Table 17: Logic Model for National Performance Measure 11
Priority Need: Transition to adulthood
NPM-12: Percent of adolescents with and without special health care needs, ages 12 through 17, who received services necessary to make transitions to adult health care
Annual Plan FY24
The Office of CSHCN will continue to convene a monthly interagency Transition to Adult Healthcare meeting with a focus on curriculum dissemination, promoting standard messaging, evaluating the best way to gather patient/family experience across disparate systems, and planning ways to improve systems and collaboration statewide. CSHCN will work with stakeholders to coordinate and standardize data collection efforts to determine the reach and number of youth and families who are in the transition to adult medicine process and who have completed and successfully transitioned to adult medicine.
CSHCN will continue to fund partner organizations such as the Medical Home Portal, UCCCN, Utah Parent Center, and Utah Family Voices to further transition to adult medicine activities. CSHCN will fund the development of educational short videos and animations through Transition University on transition-related themes to be stored on the Utah Parent Center website, and links provided to care coordinators and service providers to share with families for educational purposes.

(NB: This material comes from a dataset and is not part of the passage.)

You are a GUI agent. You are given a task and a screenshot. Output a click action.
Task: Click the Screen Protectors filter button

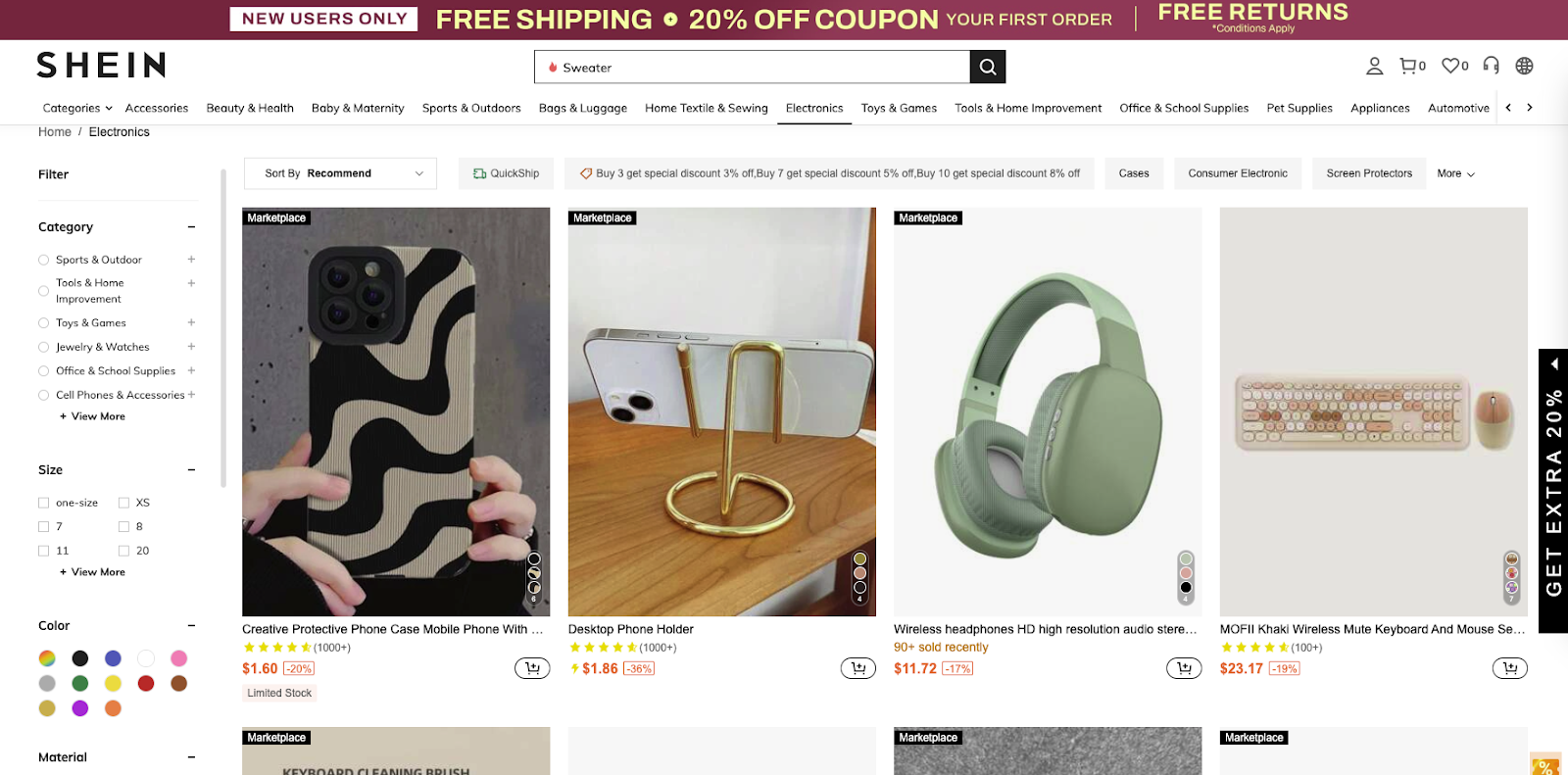(x=1368, y=172)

ISP will promote transition activities in-house and with care coordinators at the four local health departments to prepare families to meet the ISP Transition Specialist so that youth and young adults may feel prepared to transition to adult healthcare. The ISP Transition Specialist will begin outreach efforts to targeted youth within the Utah Birth Defect Network registry through an approved data sharing agreement. The ISP team will continue to support care coordination and transition guidance in tandem with staff at the Homeless Youth Resource Center through Volunteers of America.
The Transition to Adult Healthcare Committee will work in conjunction with the Intermountain Health Teen to Adult Healthcare Governance Committee to determine the best method to measure patient satisfaction with the transition education, skill building, and eventual transition to adult provider processes. The ISP team and CSHCN will continue to partner with key stakeholders and community partners within existing committees such as DHHS's Youth Empowered Solutions for Success, Utah State Board of Education’s Transition Advisory Committee, Intermountain Healthcare’s Teen to Adult Healthcare Governance Committee, and the Transition University Planning committee; and will seek to foster other partnership opportunities.
- The Office of CSHCN will continue to convene a monthly interagency Transition to Adult Healthcare meeting with a focus on curriculum dissemination, promoting standard messaging, evaluating the best way to gather patient/family experience across disparate systems, and continuously seek ways to improve systems and collaboration.
- CSHCN will fund the development of educational short videos and animations through Transition University on transition-related themes to be stored on the Utah Parent Center website, and links provided to care coordinators and service providers to share with families for educational purposes.
- The ISP Transition Specialist will begin outreach efforts to targeted youth within the Utah Birth Defect Network registry through an approved data sharing agreement.
- The ISP team will work with the staff at the Homeless Youth Resource Center (Volunteers of America) to establish a system to provide consultation, care coordination, and transition guidance for homeless youth in Salt Lake City.